Landon enjoyed intimate ties to both Mark Thatcher and Prime Minister
Margaret Thatcher throughout the 1980s, and this further facilitated
Oman's key role as a weapons conduit to the Afghan mujahideen. A
look at a map of the Arabian Sea and the Indian subcontinent shows
that Oman is a stone's throw away from the Pakistani port of Karachi,
the major weapons-importing point (and heroin-exporting point) for the
Afghan rebels.

Ironically, another strong player in Oman during this period was one of
the American CIA figures who most closely followed the British SAS
model: Theodore G. Shackley. Shackley had directed the CIA's "secret
war in Laos" during the late 1960s and early 1970s, and had written a
book, The Third Option, spelling out the SAS approach to training and
controlling local insurgent armies as surrogates. Much of the Laos
"secret war" had been financed by the sale of Golden Triangle opium.
Shackley was a pivotal behind-the-scenes player in George Bush's
"secret parallel government" apparatus that ran the Afghan,
Nicaraguan, Angolan, and other covert operations.

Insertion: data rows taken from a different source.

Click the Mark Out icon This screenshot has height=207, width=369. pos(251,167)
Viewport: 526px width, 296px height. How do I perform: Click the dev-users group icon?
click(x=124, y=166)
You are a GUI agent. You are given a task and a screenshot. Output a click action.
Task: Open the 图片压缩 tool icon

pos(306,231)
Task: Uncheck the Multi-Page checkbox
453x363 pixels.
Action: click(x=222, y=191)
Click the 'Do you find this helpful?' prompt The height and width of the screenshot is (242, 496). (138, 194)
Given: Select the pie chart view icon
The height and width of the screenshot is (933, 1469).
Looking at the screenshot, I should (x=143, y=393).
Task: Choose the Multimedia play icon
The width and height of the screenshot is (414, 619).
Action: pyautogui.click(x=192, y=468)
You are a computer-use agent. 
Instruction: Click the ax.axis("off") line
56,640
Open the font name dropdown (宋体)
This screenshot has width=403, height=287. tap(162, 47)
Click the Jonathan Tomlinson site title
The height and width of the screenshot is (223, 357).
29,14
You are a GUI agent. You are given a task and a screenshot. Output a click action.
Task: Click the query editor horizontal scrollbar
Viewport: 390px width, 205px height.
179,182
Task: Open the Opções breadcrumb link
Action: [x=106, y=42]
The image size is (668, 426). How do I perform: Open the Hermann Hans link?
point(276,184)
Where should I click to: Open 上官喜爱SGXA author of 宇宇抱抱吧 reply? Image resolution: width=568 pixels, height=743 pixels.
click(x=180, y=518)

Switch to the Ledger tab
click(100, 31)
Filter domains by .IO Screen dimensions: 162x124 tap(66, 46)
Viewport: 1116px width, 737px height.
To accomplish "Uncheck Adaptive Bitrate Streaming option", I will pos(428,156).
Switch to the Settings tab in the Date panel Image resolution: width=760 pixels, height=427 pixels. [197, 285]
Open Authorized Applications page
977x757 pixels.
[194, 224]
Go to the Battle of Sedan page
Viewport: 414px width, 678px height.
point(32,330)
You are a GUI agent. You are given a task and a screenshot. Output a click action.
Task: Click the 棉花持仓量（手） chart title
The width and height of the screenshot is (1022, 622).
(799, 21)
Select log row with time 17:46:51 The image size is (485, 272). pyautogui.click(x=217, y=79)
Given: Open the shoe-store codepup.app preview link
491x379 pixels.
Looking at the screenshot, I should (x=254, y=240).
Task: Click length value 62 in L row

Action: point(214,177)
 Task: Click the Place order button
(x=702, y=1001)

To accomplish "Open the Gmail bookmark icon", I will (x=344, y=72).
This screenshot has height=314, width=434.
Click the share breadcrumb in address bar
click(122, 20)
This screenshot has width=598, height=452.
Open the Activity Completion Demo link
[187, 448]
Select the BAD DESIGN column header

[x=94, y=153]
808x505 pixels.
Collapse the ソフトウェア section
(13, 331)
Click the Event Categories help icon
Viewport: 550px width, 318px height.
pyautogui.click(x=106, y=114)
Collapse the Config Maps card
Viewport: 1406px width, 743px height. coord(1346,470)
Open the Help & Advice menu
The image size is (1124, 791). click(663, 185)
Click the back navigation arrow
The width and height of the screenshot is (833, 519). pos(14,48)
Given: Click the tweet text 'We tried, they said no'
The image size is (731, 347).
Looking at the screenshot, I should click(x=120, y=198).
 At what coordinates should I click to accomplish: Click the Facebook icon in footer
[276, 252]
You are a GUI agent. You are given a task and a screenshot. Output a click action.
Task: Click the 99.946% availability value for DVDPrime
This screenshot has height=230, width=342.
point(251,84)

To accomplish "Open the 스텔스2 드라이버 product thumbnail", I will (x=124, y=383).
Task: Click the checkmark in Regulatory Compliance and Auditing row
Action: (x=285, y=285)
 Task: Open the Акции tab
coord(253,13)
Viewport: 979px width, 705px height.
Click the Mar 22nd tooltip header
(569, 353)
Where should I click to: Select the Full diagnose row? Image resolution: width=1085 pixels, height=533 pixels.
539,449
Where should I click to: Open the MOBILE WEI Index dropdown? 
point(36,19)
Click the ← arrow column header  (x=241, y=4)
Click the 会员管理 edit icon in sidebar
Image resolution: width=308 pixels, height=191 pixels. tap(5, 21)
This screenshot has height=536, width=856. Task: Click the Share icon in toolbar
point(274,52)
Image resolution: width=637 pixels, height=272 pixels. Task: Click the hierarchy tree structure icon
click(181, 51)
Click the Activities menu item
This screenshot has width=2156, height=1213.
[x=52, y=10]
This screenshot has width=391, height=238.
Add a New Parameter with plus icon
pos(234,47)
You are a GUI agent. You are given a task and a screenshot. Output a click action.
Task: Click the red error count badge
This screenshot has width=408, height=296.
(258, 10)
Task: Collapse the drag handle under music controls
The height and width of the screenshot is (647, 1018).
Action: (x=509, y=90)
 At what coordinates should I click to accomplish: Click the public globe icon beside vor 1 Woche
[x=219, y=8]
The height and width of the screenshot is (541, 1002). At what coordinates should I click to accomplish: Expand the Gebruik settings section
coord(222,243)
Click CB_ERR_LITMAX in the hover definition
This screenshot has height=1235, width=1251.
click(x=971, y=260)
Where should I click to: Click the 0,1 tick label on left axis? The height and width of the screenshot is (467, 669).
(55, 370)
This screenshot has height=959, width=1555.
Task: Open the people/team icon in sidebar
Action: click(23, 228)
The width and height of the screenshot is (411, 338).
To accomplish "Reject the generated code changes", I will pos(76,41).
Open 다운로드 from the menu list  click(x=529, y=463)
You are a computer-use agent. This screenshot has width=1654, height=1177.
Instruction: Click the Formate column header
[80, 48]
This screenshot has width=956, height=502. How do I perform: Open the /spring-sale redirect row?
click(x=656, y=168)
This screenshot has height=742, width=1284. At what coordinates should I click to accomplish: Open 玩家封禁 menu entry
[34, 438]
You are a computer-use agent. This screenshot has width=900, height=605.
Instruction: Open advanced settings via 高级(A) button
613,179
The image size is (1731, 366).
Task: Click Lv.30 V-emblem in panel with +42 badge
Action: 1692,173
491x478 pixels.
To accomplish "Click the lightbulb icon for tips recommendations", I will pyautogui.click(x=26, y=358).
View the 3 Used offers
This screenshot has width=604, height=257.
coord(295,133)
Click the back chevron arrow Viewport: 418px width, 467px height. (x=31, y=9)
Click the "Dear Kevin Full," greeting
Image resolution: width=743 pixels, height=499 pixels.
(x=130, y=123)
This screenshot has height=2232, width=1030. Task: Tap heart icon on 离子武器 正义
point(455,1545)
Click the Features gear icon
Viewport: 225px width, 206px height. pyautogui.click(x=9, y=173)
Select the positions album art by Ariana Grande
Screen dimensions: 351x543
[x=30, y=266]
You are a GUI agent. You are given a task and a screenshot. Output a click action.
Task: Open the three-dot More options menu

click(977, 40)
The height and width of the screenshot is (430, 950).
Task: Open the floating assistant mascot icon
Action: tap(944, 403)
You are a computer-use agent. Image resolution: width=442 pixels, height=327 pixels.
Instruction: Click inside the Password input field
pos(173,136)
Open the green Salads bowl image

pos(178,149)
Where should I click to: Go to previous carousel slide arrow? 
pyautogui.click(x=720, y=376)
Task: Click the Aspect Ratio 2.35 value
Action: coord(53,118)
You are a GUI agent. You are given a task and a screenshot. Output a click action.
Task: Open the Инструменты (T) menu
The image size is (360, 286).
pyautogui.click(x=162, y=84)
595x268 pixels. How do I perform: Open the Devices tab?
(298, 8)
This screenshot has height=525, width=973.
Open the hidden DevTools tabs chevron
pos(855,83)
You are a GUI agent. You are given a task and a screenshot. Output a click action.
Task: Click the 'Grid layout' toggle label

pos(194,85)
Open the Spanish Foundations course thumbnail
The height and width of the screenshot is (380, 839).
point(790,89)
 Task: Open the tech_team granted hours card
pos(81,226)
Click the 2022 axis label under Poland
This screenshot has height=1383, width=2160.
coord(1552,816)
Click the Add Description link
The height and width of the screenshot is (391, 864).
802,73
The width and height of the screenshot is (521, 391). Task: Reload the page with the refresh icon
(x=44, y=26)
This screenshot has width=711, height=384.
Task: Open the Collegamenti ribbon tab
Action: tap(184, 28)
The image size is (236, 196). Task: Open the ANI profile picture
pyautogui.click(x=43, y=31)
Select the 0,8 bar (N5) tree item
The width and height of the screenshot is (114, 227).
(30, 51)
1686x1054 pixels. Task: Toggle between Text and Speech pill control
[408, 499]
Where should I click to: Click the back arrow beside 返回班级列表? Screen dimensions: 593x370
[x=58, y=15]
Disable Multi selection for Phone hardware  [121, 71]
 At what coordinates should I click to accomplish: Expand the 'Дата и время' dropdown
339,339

When Shackley left the CIA, he went on retainer with a shadowy Dutch
oil trader named John Deuss, who developed a special relationship with
Sultan Qaboos that was almost as tight as the Omani's ties to
Brigadier Landon.

Typical SAS uses of these afghansi include:

Punjab: In 1984, Sikh separatists assassinated Indian Prime
Minister Indira Gandhi, following a several-year bloody
insurgency in Punjab. Many of the Sikh terrorist leaders had
fought in Afghanistan. The Sikh terrorist groups active in Punjab,
such as Babbar Khalsa, were trained abroad by SAS veterans in
British Columbia, Canada, and Britain. Many of these Canadian
Sikh leaders also oversaw western arms smuggling to Pakistan
for the war in Afghanistan.

Kashmir: In May 1995, Kashmiri separatists occupying the
Charare-e-Sharif mosque burnt it down, after a three-month
Indian Army siege. "India should remember that the fire of
Charare-e-Sharif will not be confined to Kashmir alone, but will
burn Delhi and Bombay," the leader of Harkat-ul-Ansar
threatened following the incident. The group is composed and
led by former Afghan mujahideen, and is an offshoot of the
"Islamic fundamentalist" Jamiati Islami of Pakistan which
received millions of dollars from the West during the Afghan
War.

If Pakistan "continues to interfere in India's internal affairs, we shall
have no option but to accomplish the unfinished task of vacating
Pakistan-occupied Kashmir," the Indian home minister threatened,
claiming that Pakistan oversaw the incident. Pakistan's Prime Minister
Benazir Bhutto convened a special cabinet meeting to review
Pakistan's military preparedness in response, claiming Indian
responsibility for the affair.

But there is another "third force" at work. The Kashmiri groups demand
that Pakistani-occupied Kashmir, and not just Indian Kashmir, be
"liberated," to form an independent State. The creation of an
independent Kashmir would fragment and destroy Pakistan, while
massively eroding the strength of India.